La scorsa primavera, alcuni miliziani salafiti di Derna, detti il “Gruppo Battar”, che avevano combattuto al fianco dello Stato Islamico, sono tornati in patria, costituendo il Consiglio della Shura della Gioventù Islamica (CSGI). Tale formazione, pur senza entrare a far parte né di Ansar al-Sharia né del Consiglio dei Rivoluzionari di Bengasi, formazione ombrello che raccoglie diverse milizie islamiste libiche della Cirenaica, ha combattuto al loro fianco contro le milizie rivali e successivamente contro le forze di Haftar. A settembre, con l’arrivo di al-Azdi, il CSGI ha intensificato la propria azione di proselitismo e propaganda nell’area di Derna, soprattutto nelle aree rurali attigue alla città poiché il nucleo urbano era controllato dai rivali della Brigata dei Martiri di Abu Salim.
Ad oggi, con la dichiarazione della nascita del califfato, i reduci libici della guerra siro-irachena pongono una nuova e imprevedibile sfida alla inconsistente architettura politica e di sicurezza nazionale. Infatti, se da un lato la Comunità Internazionale cercherà di favorire il dialogo tra Tobruk e Tripoli per facilitare la formazione di un fronte moderato e sosterrà le azioni di Haftar, dall’altro l’esperienza e l’assertività del CSGI proverà a compattare e riunire sotto la bandiera dello Stato Islamico libico le formazioni jihadiste. Dunque, la Libia rischia non solo di continuare ad essere dilaniata dalla guerra civile e dalla polarizzazione del panorama politico, ma di trasformarsi, in caso di inefficacia dell’azione internazionale, in un santuario salafita a due passi dalle coste italiane.

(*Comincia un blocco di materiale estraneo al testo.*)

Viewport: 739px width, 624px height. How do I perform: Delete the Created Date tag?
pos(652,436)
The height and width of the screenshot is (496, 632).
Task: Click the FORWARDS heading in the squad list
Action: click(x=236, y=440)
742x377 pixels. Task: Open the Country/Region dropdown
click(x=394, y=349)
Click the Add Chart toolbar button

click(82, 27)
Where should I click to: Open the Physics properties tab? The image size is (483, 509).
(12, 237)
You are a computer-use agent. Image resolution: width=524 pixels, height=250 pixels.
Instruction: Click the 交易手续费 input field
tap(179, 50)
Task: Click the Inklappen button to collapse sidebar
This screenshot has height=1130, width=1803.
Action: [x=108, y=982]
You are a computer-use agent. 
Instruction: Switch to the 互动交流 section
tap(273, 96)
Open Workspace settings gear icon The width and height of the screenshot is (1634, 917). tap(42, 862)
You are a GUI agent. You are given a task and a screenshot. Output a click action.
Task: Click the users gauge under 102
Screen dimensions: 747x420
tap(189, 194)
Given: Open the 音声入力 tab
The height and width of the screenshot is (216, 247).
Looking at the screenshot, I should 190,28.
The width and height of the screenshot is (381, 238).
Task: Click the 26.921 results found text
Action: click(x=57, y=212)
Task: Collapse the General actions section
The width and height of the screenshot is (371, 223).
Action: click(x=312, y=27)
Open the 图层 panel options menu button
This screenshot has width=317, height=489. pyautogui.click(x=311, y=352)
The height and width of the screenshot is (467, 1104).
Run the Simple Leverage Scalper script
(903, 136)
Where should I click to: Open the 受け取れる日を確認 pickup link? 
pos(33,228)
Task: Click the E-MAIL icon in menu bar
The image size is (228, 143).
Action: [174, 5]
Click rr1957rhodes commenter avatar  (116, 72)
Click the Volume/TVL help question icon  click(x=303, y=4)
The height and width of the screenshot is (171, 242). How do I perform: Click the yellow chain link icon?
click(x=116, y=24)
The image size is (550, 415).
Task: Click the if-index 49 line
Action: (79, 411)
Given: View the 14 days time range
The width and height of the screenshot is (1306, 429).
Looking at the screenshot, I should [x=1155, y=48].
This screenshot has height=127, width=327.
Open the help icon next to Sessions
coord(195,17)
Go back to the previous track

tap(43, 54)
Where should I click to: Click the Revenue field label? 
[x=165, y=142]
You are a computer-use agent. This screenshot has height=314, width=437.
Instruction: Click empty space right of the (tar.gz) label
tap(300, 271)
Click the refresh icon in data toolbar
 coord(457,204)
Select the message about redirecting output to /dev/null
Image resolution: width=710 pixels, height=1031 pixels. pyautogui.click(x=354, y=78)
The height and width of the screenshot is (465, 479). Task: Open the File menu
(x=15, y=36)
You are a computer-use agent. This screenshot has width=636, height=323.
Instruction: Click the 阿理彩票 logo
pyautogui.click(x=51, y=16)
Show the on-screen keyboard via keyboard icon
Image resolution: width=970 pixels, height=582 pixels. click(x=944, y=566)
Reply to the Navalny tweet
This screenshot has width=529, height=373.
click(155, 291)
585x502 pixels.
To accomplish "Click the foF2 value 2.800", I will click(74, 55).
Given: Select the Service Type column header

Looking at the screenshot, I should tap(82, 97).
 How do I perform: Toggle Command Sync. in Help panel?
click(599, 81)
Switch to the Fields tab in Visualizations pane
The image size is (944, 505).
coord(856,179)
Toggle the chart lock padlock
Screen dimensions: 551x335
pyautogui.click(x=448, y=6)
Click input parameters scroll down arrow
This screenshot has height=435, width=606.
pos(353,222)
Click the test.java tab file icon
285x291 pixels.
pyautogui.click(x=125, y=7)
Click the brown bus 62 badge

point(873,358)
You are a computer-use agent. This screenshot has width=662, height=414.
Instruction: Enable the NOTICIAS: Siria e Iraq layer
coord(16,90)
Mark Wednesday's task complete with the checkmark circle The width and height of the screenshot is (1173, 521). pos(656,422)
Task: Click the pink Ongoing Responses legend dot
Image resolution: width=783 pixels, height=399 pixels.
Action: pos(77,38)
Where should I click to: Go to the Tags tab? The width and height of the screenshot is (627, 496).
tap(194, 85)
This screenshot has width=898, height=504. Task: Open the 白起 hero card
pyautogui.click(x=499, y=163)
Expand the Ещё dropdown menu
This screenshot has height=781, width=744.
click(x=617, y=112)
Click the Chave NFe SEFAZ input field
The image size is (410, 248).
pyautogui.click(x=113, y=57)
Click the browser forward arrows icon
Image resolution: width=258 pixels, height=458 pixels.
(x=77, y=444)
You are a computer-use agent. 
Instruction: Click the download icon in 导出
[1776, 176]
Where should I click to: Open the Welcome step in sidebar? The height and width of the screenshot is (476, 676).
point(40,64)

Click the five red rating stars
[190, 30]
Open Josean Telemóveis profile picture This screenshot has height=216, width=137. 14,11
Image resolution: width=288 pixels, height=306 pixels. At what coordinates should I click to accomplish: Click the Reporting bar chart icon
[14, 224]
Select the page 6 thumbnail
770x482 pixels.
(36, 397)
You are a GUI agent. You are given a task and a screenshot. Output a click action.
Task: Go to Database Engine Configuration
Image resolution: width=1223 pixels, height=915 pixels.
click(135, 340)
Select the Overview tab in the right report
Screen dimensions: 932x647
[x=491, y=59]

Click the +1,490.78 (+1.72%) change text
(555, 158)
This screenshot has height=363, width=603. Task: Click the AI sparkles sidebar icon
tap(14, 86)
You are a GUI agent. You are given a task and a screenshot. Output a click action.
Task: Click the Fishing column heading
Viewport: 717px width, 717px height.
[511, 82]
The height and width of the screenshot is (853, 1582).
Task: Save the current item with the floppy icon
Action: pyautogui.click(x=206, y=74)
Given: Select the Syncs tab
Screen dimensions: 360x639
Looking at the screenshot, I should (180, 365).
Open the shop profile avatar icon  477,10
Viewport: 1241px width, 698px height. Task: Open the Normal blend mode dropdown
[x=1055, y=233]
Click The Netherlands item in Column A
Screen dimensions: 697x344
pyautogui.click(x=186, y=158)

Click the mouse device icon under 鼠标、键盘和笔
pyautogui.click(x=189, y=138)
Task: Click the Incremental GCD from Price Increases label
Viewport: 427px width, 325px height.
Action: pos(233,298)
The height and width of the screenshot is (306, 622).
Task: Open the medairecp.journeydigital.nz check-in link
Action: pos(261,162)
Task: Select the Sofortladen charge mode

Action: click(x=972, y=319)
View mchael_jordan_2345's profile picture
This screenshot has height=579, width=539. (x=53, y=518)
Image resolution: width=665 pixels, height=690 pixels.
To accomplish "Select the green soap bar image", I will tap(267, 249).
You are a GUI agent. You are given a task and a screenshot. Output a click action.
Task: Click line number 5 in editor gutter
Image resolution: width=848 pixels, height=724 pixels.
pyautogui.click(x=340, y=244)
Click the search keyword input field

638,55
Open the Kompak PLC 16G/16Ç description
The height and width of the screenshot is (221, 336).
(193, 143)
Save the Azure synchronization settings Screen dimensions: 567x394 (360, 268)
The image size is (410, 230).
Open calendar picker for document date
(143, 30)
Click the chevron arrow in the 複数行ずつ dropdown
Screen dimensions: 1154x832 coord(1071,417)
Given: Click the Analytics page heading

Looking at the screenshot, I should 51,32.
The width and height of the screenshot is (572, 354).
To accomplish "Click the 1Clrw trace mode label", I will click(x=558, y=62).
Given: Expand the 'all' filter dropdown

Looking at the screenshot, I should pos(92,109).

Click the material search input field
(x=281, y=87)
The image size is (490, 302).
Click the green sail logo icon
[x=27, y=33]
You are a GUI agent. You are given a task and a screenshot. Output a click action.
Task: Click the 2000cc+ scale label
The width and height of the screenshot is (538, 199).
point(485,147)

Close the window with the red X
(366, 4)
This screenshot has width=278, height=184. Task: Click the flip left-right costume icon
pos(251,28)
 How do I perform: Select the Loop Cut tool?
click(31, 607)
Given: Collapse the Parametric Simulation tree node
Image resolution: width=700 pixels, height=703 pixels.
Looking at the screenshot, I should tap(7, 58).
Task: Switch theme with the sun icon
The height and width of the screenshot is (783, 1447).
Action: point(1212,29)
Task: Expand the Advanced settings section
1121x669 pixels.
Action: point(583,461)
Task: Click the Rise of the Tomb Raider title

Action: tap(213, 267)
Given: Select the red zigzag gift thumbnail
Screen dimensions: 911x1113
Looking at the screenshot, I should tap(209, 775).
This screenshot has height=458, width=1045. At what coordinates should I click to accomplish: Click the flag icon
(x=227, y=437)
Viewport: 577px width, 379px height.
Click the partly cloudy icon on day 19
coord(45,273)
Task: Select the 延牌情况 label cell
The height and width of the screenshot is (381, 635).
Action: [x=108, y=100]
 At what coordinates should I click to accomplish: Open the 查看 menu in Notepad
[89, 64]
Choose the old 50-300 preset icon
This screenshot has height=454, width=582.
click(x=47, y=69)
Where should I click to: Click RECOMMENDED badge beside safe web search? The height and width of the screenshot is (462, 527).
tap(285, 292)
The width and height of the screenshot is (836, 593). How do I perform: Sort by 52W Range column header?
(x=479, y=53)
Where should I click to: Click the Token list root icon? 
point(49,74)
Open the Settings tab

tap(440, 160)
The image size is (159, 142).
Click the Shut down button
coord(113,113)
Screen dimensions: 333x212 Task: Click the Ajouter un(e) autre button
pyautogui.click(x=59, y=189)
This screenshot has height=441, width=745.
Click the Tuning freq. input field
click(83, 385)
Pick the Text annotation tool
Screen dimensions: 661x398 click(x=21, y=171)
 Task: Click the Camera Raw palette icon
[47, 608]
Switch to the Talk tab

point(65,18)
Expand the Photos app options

Appare possibile che, nei prossimi mesi, le attività del nuovo califfato di Bayda si intensifichino e che la minaccia jihadista passi da essere locale a nazionale e infine internazionale. La creazione di una realtà para-statale di matrice terrorista alle porte dell’Europa, purtroppo, rende concreto il rischio che la Libia si trasformi in una fucina di miliziani pronti a colpire non soltanto in Africa, ma anche nel Vecchio Continente. La chiave del successo delle reti jihadiste è costituita dalla cooptazione delle reti tribali e dalla capacità di stringere alleanze con le milizie locali. Anche in questo caso, gli eventi di Sirte sono esemplificativi della strategia del Califfato Bayda, capace di sostituirsi alla famiglia Senussi, l’antica casata reale libica, quale attore egemone nella città, integrando all’interno dei propri ranghi alcune bande armate precedentemente inquadrate in Ansar al-Sharia.